Net cash provided from operating activities: Net cash from operating activities has varied significantly from quarter to quarter. These quarter to quarter variances are primarily the result of changes in the rate of investment in accounts receivable and the change in inventories held by the Company. During the first nine months of fiscal 1995, $3.0 million was used by operating activities versus $6.0 million provided by operating activities during the comparable period of fiscal 1994. During the first nine months of fiscal 1995, cash used in the investment in inventories increased $7.1 million in part due to the anticipation of future contract awards for the Company's products and in part due to targeted indirect rate variances. (See "Notes to Financial Statements; Note 2--Inventory") This is up from the $2.8 million used in the investment of inventory during the first nine months of fiscal 1994. During the first nine month of fiscal 1995, cash provided by accounts receivable was $3.8 million. This is down from the $6.9 million provided by accounts receivable during the comparable period of fiscal 1994. The decrease in cash provided by accounts receivable is primarily due to heavy billing activity occurring during the month of July resulting in reduced cash collections through the third quarter of fiscal 1995.
Net cash provided from investing activities: Net cash used in investing activities was $2.0 million for the first nine months of fiscal 1995 versus $4.2 million used in investing activities during the same period of fiscal 1994. Additions to property, plant and equipment were $4.0 million in the first nine months of fiscal 1995 compared to $3.2 million in the first nine months of fiscal 1994. The level of spending in capital investment in the current year continues to be driven by an increase in the number of contracts awarded during the current year compared to the same period last year, and due to the increased investment in research and development. The Company continues to experience a change in the average contract size and the volume of procurements which is necessitating increased spending primarily in the areas of computer and test equipment to support the increased contract activity. No cash was used for the purchase of investments for the first nine months of fiscal 1995 compared to $3.1 million used for purchasing investments for the same period of fiscal 1994. During the first nine months of fiscal 1995, the $2.0 million of cash provided by the maturity of investments was used primarily to finance the growth in fixed assets, inventory and to repurchase common stock.

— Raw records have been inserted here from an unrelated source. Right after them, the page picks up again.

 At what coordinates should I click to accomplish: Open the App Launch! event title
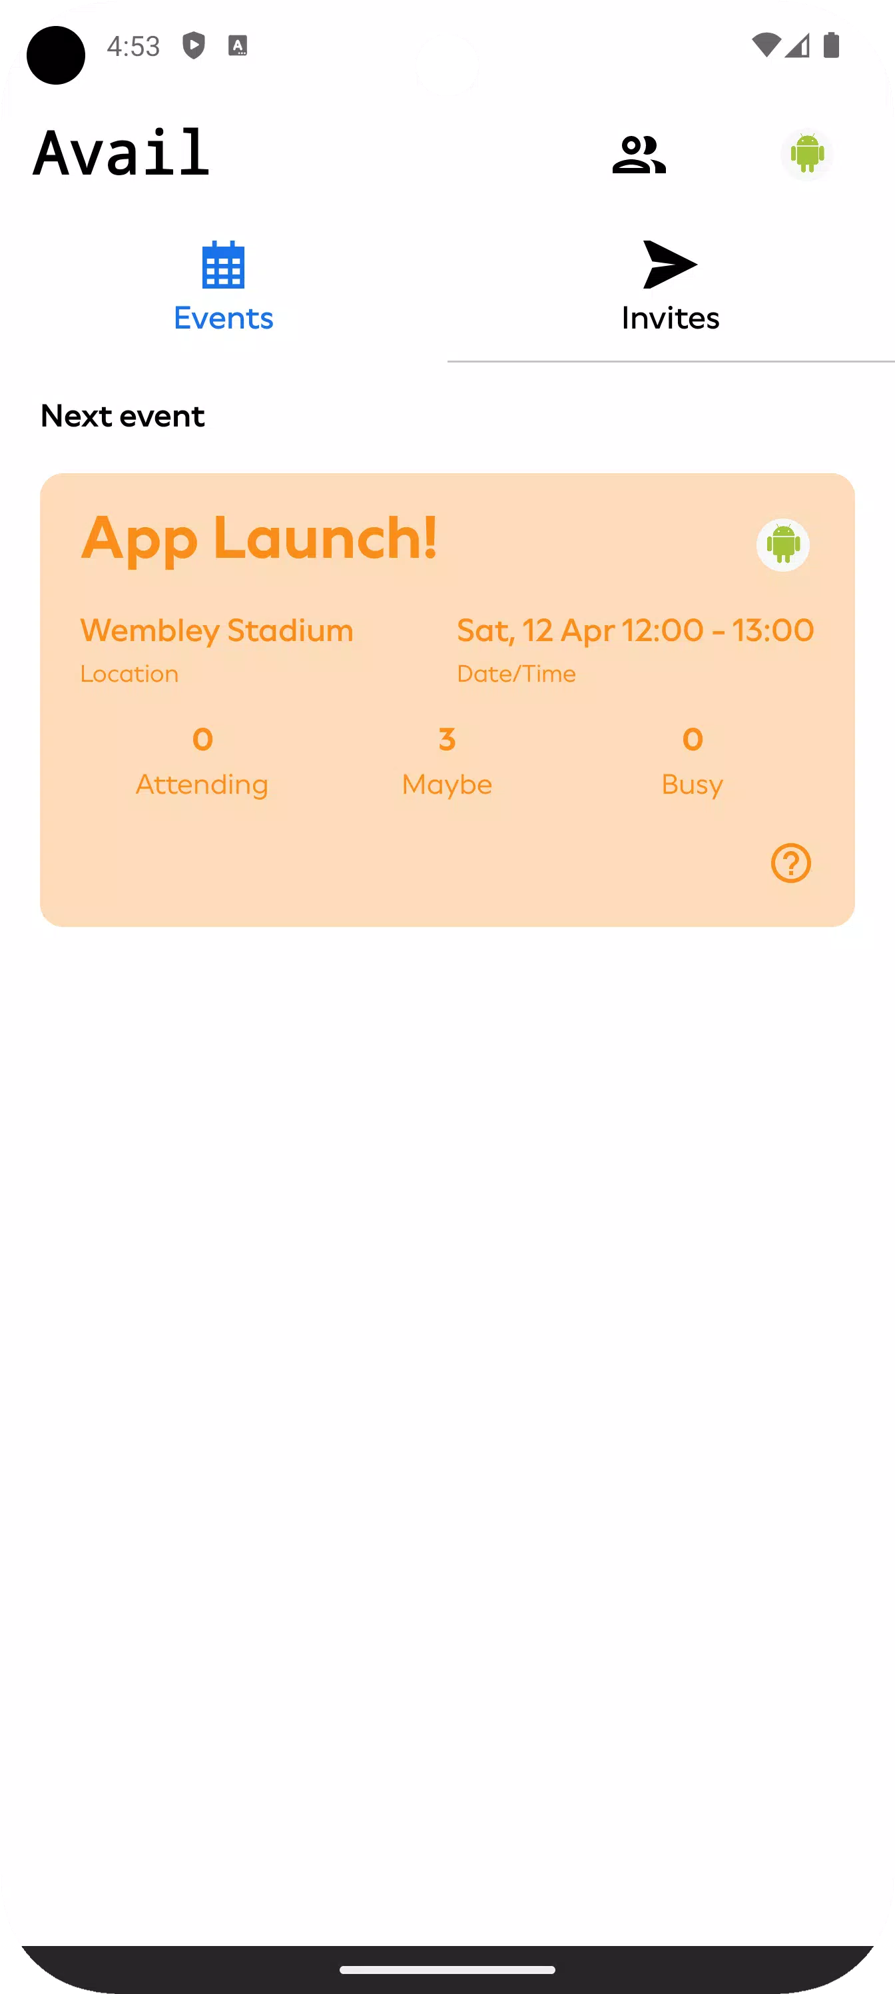click(260, 538)
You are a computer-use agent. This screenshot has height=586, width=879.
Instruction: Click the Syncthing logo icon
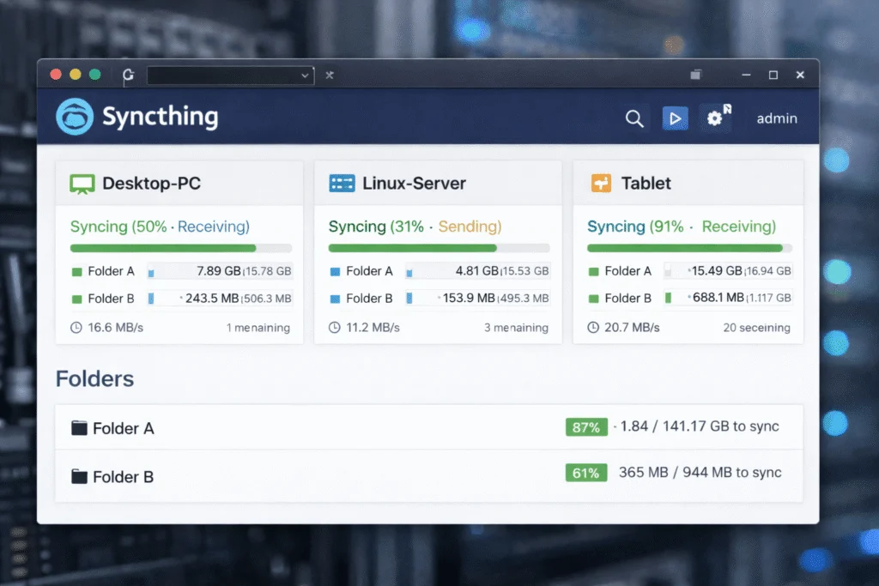coord(76,116)
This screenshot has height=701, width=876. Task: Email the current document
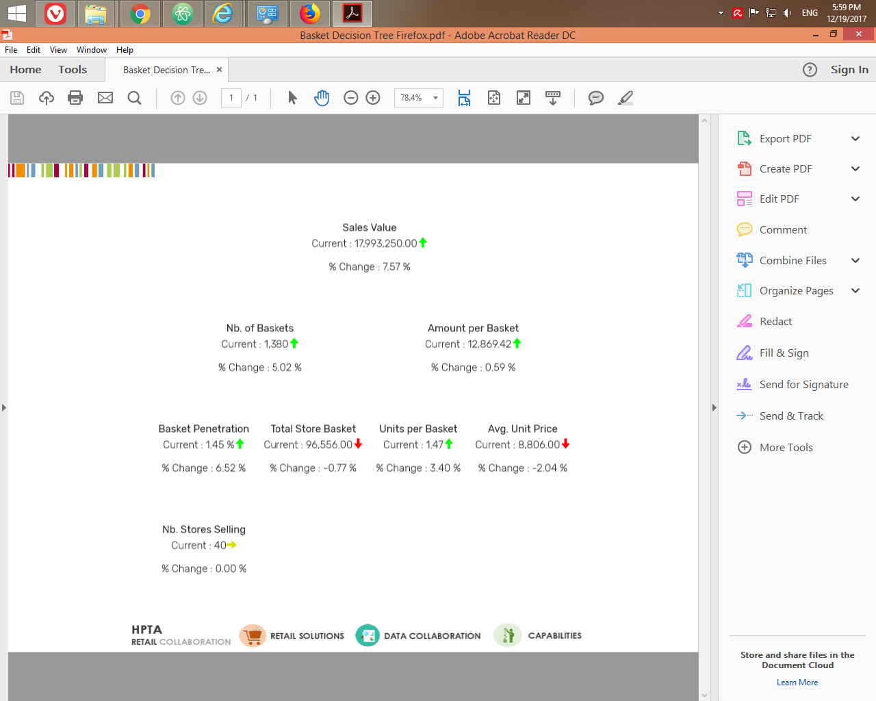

Net cash provided by financing activities: Cash provided by financing activities during the first nine months of fiscal 1995 was $3.8 million versus $0.2 million used in financing activities during the first nine months of fiscal 1994. The change in cash from financing activities during the first nine months of fiscal 1995 is primarily attributable to the increase in the bank line of credit borrowings. The cash provided by the bank line of credit was used primarily to finance the growth in fixed assets, inventory and to repurchase common stock.
The Company believes that the funds generated from operations, existing working capital and amounts available under existing lines of credit will be sufficient to meet its cash needs through fiscal 1996.
The Company believes that the funds generated from operations, existing working capital and amounts available under existing lines of credit will be sufficient to meet its cash needs into fiscal 1996.